Qual era il tuo mostro tascabile preferito, quando eri piccolo?
Hmm, vediamo come posso descriverlo... è rotondo, ombra, spettro e veleno, e ama stare nelle stanze scure. È lui il mio preferito, über alles. Tutto parte dall' amore infinito che nutro verso questo design, così semplice eppure così iconico... dalla consapevolezza, avuta sin da piccolo, che avrei voluto inventare io personaggi del genere, anche solo teorizzarli. Il destino invece me li ha fatti trovare già pronti, per poi avere la possibilità di “mutarli” in seguito.

Creare videogame è un lavoro per definizione di gruppo, collettivo. Tu invece lavori da solo, in modo radicalmente diverso.

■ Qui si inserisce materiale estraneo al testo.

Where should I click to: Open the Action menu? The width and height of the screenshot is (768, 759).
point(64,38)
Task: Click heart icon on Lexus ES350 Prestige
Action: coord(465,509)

Oserei definirmi un “artista dei videogiochi”, anche se sono qualcosa di molto lontano da questo, in effetti. I miei giochi, vuoi per scelte stilistiche o per veri e propri limiti tecnici, spesso sono rotti, confusi e contorti fino al limite. Ma è esattamente questo che affascina lo zoccolo duro dei miei giocatori: immergersi in mondi che pensavano di conoscere, rimanendo poi colpiti dal fatto che poco o niente risponde ai canoni che ricordavano. A carte rimescolate, si ritrovano a riscoprire da capo la loro infanzia, e quasi riviverla in un universo parallelo. Questo vandalismo della nostalgia, che ho chiamato “pixel vandalism”, credo sia un movimento artistico che ancora deve esprimersi pienamente. Mi sento un po' un pioniere di un movimento che cerca di legare l'animo ingegneristico a quello artistico, e forse – come capita a qualsiasi pioniere – non so bene dove porti questa strada, ma di sicuro la direzione è quella giusta. Non potrebbe essere altrimenti.